With her new album Madame X, out June 14th, Madonna stages another reinvention in her revolutionary career. But in a new era of self-expression, individual freedom and all-encompassing diversity, it’s perplexing that her age remains her biggest barrier, argues Anders Christian Madsen.
The morning after Madonna’s red-blooded performance at the Billboard Awards on Wednesday evening, entertainment websites quoted the court of Twitter. It was the same old story: granny emojis, ageist slurs and chauvinist memes. At the release of Madame X, her fourteenth studio album, 60-year-old rebel Madonna is still facing the toughest of all her revolutions: making the world accept that women at sixty can create, perform and make an impact with the same freedom of expression as a thirty-year-old. Regardless of her artistic merit, age and ageism have formed the background noise to every album Madonna has released since she turned fifty; perhaps even forty. What seems to be society’s issue with her is that she refuses to abide by the unwritten rules of age pertaining to everything from behaviour to dress codes and humour. The implication is that Madonna is in denial of her age; that she wants to trick us into thinking she’s young. The nerve!

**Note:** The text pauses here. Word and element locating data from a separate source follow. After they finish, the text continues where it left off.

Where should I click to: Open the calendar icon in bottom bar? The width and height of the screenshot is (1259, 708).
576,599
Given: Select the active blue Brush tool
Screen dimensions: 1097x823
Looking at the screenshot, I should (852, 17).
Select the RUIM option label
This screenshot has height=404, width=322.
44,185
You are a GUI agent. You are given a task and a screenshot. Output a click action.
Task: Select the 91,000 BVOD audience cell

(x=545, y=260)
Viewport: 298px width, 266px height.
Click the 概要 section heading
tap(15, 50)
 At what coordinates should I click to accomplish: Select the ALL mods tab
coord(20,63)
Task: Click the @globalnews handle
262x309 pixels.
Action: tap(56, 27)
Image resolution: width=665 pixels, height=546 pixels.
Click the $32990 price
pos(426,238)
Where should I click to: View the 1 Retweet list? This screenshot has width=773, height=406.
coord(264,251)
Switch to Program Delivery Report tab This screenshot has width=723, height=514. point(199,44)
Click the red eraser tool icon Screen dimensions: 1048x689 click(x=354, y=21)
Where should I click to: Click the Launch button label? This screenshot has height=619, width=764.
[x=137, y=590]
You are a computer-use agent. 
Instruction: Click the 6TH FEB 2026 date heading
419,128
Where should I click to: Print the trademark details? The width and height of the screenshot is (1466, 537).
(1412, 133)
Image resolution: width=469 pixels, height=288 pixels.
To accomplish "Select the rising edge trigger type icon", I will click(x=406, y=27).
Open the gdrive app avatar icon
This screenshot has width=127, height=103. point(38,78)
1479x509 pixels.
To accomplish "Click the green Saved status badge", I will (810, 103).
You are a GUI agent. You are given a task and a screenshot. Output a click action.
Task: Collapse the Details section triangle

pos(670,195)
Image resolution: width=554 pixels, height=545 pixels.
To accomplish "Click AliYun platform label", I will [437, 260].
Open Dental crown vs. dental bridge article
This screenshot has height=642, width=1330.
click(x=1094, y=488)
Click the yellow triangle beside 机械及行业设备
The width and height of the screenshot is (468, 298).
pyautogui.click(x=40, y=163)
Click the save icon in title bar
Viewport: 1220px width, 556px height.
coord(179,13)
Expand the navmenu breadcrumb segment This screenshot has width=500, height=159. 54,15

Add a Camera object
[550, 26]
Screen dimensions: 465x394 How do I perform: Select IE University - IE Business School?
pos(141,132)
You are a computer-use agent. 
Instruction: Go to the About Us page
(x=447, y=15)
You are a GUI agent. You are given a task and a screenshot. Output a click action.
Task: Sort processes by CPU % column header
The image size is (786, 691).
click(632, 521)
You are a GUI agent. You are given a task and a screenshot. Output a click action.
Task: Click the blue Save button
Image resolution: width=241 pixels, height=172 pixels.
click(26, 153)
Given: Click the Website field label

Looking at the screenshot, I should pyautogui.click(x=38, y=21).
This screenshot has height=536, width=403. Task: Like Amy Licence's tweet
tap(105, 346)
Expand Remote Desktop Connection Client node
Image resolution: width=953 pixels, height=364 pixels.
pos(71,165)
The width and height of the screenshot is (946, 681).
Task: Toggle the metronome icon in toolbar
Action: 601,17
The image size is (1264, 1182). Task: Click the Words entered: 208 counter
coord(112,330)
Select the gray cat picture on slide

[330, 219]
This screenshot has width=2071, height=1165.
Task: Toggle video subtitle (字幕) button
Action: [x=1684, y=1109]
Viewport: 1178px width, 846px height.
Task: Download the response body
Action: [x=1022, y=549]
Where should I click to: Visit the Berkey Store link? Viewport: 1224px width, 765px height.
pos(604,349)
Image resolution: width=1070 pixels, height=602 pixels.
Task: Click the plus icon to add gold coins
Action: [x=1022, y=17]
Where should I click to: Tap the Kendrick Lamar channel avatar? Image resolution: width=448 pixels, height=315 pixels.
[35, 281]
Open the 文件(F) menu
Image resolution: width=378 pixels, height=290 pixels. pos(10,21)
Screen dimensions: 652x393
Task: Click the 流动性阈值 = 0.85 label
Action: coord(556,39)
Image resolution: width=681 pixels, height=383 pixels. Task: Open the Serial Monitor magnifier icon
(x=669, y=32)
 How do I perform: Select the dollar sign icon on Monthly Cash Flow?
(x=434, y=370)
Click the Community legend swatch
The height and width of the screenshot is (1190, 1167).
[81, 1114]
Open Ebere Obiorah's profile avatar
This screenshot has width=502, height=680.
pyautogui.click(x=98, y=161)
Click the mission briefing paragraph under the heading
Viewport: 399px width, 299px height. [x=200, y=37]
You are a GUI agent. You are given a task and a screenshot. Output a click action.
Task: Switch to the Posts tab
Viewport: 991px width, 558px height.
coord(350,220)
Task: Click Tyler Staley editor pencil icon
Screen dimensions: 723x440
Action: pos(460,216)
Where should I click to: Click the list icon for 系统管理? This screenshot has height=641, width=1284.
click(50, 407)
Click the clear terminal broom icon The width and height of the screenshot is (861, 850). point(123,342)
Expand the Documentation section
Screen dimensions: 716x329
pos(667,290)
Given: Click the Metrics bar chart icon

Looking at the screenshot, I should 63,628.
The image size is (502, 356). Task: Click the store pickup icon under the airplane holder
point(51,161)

Yet, on the contrary, Madonna’s music and performances in recent years have owned and celebrated her age and legacy, from the way she proudly references every reinvention of her career on her every tour, to her nostalgically reflective lyrics and samples of her own evergreens on her last album Rebel Heart, and her new single Medellín, which opens with verses that entirely embrace where she’s at in life: “I took a pill and had a dream, I went back to my seventeenth year. Allowed myself to be naïve, to be someone I’ve never been.” At sixty, Madonna is anything but old news. Medellín, a duet with Maluma, is the most experimental work she’s written since Ray of Light: a multi-layered, mostly Spanish-language song that breaks all the conventions of pop music, yet echoes in your ear like the catchiest of Generation Z radio hits. So why is BBC’s Radio 1 – home to all the popstars for whom Madonna paved the way – not adding Medellín to its playlist?